So, back in January, I penned a post titled “Can You Fire an Employee Who Has Exhausted FMLA Leave?”
As if to respond, the EEOC yesterday released guidance that basically answers: Not necessarily, because it might violate the Americans with Disabilities Act.
And that is the crux of the issue for employers.
Before I go further, let’s remember one thing: The ADA is a statute that demands flexibility. It requires that employers provide “reasonable accommodations” to employees to enable them to perform the essential functions of their job.
The EEOC’s guidance tries to explain this flexibility in various ways. Sometimes it clarifies the situation; but in other ways, the guidance only serves to create more questions for employers to ponder.
1. Equal Access to Leave Under an Employer’s Leave Policy. This is fairly straightforward; the same leaves of absence rules applicable to employees without disabilities should be applied to those with disabilities.
2. Granting Leave as a Reasonable Accommodation. The EEOC’s continues to argue that an employer must consider providing unpaid leave to an employee with a disability as a reasonable accommodation if the employee requires it, and so long as it does not create an undue hardship for the employer.
3. Leave and the Interactive Process Generally. The EEOC reminds employers that when an employee requests an accommodation such as leave (and note: such requests rarely come in a neat fashion like “I hereby invoke my rights under the ADA for a reasonable accommodation”), the employer should promptly engage in an “interactive process” with the employee. This process should focus on the specific reasons the employee needs leave, whether the leave will be a block of time or intermittent, and when the need for leave will end. Even under this instance, the employer may consider the “undue hardship” the leave may have on the workplace.
4. Maximum Leave Policies. Although employers are allowed to have leave policies that establish the maximum amount of leave an employer will provide or permit, the EEOC argues that employers may have to grant leave beyond this amount as a reasonable accommodation to employees who require it because of a disability, unless the employer can show that doing so will cause an undue hardship. Thus, policies with hard caps may violate the ADA.
5. Return to Work and Reasonable Accommodation (Including Reassignment). In this section, the EEOC argues that employers should avoid “100% Healed” policies, which require that an employee be fully recovered before returning to work. A temporary transfer to a vacant position might allow the employee to return earlier while the employee continues to heal, for example. Again, the notion of a “reasonable accommodation” and flexibility controls.
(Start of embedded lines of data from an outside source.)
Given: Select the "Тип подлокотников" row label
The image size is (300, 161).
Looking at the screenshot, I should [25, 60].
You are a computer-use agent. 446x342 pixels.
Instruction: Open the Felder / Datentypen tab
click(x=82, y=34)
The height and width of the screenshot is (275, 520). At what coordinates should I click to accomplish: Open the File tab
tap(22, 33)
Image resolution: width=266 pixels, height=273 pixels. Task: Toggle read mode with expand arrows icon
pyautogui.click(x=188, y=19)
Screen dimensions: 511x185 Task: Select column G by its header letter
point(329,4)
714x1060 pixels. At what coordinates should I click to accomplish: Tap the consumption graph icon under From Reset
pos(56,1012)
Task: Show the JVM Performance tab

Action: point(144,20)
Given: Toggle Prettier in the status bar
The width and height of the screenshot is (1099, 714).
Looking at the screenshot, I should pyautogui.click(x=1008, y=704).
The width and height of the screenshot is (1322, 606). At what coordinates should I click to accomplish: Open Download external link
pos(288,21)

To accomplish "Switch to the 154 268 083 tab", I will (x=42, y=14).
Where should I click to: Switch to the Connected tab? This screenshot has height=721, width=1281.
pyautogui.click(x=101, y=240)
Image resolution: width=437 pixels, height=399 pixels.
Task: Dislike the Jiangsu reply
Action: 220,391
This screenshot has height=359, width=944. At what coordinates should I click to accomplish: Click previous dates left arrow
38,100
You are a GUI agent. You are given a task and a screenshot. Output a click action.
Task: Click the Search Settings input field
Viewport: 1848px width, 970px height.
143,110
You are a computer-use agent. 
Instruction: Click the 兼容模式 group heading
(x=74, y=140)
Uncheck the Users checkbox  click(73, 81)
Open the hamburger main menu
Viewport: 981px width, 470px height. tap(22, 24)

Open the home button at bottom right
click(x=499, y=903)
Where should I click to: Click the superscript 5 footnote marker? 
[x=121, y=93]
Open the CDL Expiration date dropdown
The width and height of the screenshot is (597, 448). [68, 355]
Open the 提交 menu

6. Undue Hardship. For employers, this may be the last safeguard and one that might need to be used more. For example, an employer might argue that the duration and frequency of the leave, and the impact on the employer’s business, make such a leave too difficult under the circumstances. A big plus for employers, however is that an “indefinite leave” — meaning an employee cannot say whether or when she will be able to return to work at all — “will constitute an undue hardship”. But overall, employers will need to examine such requests on a case-by-case basis.
Jon Hyman of the Ohio Employer Law Blog suggests in his post today that this guidance “goes a long way to answering many of the questions employers will have.” I respectfully disagree with Jon. The EEOC’s guidance is an aggressive approach to the law that has yet to be fully tested by the courts. Rather than create clarity, the guidance pushes the boundaries as to what employers should do. And CT’s anti-discrimination laws have their own requirements which may (or may not) mirror all of the ADA’s requirements.
For example, if an employee cannot do the essential functions of the job he or she was hired for with a reasonable accommodation, why is it reasonable to assign them permanently to another job?
That’s not to say that employers should turn a blind eye to those with disabilities or those in need to some extra time in some circumstances. I’m not advocating that at all; being understanding of your employees is vital being a good employer. And there will be instances where employers will do all that it can to keep a valued employee.
But I worry about the situations in which an employee is abusing leave; there has to be an end point. A point at which the employer can legitimately say “enough is enough.”
And with the EEOC’s guidance, that end point remains as muddy as ever.